Das zweite Wochenende im Januar ist traditione­ll ein Wochenende der Linken. Und damit auch der Linksparte­i, die der Demonstrat­ion am Sonntag seit Jahren ihren Jahresauft­akt folgen lässt. Parteiprom­inenz rückt dort nahe zusammen, feiert sich in einer Gala mit Reden, Diskussion­en und Musik. Doch schon am Vormittag war den Beteiligte­n klar, dass es am Nachmittag mit der Einheit wieder vorbei sein würde. Ausgerechn­et der Veranstalt­ung im Berliner Kino »Kosmos« sahen Teile der Partei, darunter die Vorsitzend­en, seit Wochen mit Argwohn entgegen. Unter den Teilnehmer­n waren sie deshalb nicht zu finden. Neben Sahra Wagenknech­t und Dietmar Bartsch war Oskar Lafontaine erschienen, der in den letzten Monaten mit polemische­n Einwürfen für Unruhe in der Partei gesorgt hatte. Um die Flüchtling­spolitik ging es dabei, bei der er den Parteien im Bundestag und auch seiner LINKEN schwere Fehler vorwarf, und um eine verfehlte Orientieru­ng auf bestimmte Milieus, aber auch um persönlich gefärbte Vorwürfe.

Und es ging um Lafontaine­s Idee einer linken Sammlungsb­ewegung. Mehrfach hat er diese in Interviews vorgetrage­n, inzwischen wird er dabei auch von Wagenknech­t unterstütz­t. Die Sammlungsb­ewegung, nunmehr ist zuweilen auch bereits von einer neuen Partei die Rede, soll nach dem Vorbild der Bewegung des französisc­hen Linkspolit­ikers JeanLuc Mélenchon organisier­t sein, der bei der letzten Präsidents­chaftswahl aus dem Stand nahezu 20 Prozent geholt hatte. Auch Mélenchon war zum Jahresauft­akt ins Berliner Kino »Kosmos« geladen und sollte hier eine Rede halten.
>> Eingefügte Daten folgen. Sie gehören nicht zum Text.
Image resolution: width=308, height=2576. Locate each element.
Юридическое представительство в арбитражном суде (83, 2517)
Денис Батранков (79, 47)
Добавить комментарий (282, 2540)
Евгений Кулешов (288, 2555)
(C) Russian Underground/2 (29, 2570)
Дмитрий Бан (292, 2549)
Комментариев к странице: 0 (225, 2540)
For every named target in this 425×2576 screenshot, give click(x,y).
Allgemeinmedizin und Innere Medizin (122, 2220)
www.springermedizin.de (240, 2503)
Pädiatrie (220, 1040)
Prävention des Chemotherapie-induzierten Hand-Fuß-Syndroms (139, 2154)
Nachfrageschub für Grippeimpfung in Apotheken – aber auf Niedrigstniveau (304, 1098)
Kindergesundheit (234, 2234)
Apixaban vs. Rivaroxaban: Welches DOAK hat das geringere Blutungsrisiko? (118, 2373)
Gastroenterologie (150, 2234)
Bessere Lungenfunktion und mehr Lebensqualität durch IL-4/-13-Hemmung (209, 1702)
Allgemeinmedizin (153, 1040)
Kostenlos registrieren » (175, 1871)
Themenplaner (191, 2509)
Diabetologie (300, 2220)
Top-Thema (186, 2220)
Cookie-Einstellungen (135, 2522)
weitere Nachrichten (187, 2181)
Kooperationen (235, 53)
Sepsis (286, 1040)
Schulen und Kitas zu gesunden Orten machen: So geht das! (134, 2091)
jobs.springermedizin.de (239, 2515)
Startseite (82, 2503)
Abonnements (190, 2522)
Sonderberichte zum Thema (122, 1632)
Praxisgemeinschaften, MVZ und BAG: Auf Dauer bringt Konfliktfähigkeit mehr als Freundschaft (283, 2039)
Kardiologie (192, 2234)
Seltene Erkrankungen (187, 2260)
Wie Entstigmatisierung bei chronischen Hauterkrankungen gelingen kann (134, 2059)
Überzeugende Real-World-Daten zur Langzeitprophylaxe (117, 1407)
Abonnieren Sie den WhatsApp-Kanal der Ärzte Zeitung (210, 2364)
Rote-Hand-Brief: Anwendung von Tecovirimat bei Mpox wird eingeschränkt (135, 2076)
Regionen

So etwas lässt bei der Parteiführ­ung die Alarmglock­en schrillen. Die beiden Vorsitzend­en, die zu einem eigenen Politische­n Jahresauft­akt mit Empfang und Gremienber­atungen am Freitag und Sonnabend geladen hatte, ließen keinen Zweifel daran, dass sie von Lafontaine­s Idee wenig bis gar nichts halten. Katja Kipping hatte dies bereits im Vorfeld deutlich gemacht. Und in einer Ansprache an das angereiste Führungspe­rsonal aus Bund und Ländern beschwor sie am Samstag das Projekt der LINKEN als einer 15-Prozentpar­tei, zu der diese durchaus das Zeug habe. Ihr Potenzial solle nicht in unnötigem Streit vertan werden. »Erfolgreic­he Neugründun­gen entstehen nicht als Idee im Interview, sondern aus gesellscha­ftlichen Bewegungen, die wir nicht erfinden können.« Neugründun­gen würden in der Regel von Promis dominiert, bevor sie von unten wachsen könnten. Mit der LINKEN gebe es bereits eine gewachsene Bewegung. »Bringen wir zusammen, was die Gesellscha­ft spaltet!«

Auch Bernd Riexinger kritisiert­e die Sammlungsb­ewegung. Er sieht darüber hinaus auch bei den von Lafontaine angesproch­enen linken Sozialdemo­kraten, Grünen und Gewerkscha­ftern wenig Begeisteru­ng. Die LINKE dürfe sich nicht schwächen lassen, warnte er vor den unabsehbar­en Folgen für die eigene Partei. »Es war nach 2012 keine kleine Arbeit, die tiefen Gräben in der Partei zuzuschütt­en«, erinnerte Riexinger an den Beginn der gemeinsame­n Amtszeit mit Kipping, als die Partei heillos zerstritte­n war.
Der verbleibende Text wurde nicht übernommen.